KAMER VOOR HET NOTARIAAT IN HET RESSORT ARNHEM-LEEUWARDEN

Kenmerk:         C/05/322953 / KL RK 17-87

                        C/05/322954 / KL RK 17-88

beslissing van de kamer voor het notariaat

op de klacht van

[ naam klager ],

wonende te [ woonplaats klager ] ,

hierna te noemen: klager

gemachtigde: [ naam gemachtigde ]

tegen

1.

[ naam notaris ],

notaris te [ vestigingsplaats notaris ]

hierna te noemen: de notaris

gemachtigde: mr. J.M.A.H. van der Ploeg

2.                                                                                        

[ naam kandidaat-notaris ] ,

kandidaat-notaris te [ vestigingsplaats kandidaat-notaris ]

hierna te noemen: de kandidaat-notaris

gemachtigde: mr. J.M.A.H. van der Ploeg

De notaris en de kandidaat-notaris worden hierna tezamen genoemd: de notarissen.

1. Het verloop van de procedure

1.1 Het verloop van de procedure blijkt uit:

-        de klacht van 3 juli 2017;

-        het verweer, met bijlagen, van de notaris van 13 oktober 2017;

-        het verweer, met bijlagen, van de kandidaat-notaris van 18 oktober 2017.

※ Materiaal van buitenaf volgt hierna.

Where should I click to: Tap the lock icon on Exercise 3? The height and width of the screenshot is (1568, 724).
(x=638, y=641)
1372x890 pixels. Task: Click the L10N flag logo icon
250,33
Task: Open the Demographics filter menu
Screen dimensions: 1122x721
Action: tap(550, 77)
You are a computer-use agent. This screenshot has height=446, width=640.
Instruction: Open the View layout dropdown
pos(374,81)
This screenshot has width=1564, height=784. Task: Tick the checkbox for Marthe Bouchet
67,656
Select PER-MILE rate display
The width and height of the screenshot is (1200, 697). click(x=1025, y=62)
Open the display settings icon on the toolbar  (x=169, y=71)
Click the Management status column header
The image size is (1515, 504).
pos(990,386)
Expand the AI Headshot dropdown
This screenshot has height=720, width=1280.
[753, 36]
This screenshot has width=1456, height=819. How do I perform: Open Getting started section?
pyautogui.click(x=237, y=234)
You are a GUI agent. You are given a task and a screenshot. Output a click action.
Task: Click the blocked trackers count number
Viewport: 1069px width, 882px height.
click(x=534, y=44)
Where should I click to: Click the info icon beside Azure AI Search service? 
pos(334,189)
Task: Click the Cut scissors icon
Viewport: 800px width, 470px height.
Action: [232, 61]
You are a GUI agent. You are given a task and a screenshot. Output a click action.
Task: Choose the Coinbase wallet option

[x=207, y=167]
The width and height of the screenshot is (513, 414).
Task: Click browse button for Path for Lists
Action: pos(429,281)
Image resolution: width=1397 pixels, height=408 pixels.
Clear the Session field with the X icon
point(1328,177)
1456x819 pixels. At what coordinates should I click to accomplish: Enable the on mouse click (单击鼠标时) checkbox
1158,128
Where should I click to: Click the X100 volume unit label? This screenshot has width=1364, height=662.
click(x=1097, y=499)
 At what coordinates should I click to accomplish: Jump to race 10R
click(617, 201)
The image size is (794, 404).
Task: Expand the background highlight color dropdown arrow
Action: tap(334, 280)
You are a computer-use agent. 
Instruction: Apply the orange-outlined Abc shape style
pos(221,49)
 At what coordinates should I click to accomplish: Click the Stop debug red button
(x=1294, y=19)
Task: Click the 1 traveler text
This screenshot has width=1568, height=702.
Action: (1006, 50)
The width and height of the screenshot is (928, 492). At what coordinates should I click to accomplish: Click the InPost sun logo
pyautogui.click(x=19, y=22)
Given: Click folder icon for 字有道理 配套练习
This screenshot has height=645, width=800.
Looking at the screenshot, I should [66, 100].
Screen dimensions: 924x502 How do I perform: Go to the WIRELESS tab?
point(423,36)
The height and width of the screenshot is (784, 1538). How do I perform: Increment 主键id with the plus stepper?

1.2 De klachtzaak is ter zitting van 14 februari 2018 behandeld, waarbij zijn verschenen klager en zijn gemachtigde enerzijds en de notarissen en hun gemachtigde anderzijds. Zowel de gemachtigde van klager als de gemachtigde van de notarissen hebben pleitaantekeningen overgelegd.

2. De feiten

2.1 Op 22 januari 2015 is de heer [ naam erflater ] (hierna: erflater) overleden. Erflater heeft tijdens zijn leven een testament opgemaakt. Erflater heeft in zijn testament de heer [ naam erfgenaam ] (hierna: [ X ] ) en klager benoemd tot enige erfgenamen, onder de last van het legaat ten behoeve van [ X ]  van het recht van gebruik en bewoning voor één jaar van de door erflater en [ X ] gezamenlijk bewoonde woning aan de [ adres ] (hierna: de woning). Daarnaast heeft erflater in zijn testament de notaris benoemd tot executeur.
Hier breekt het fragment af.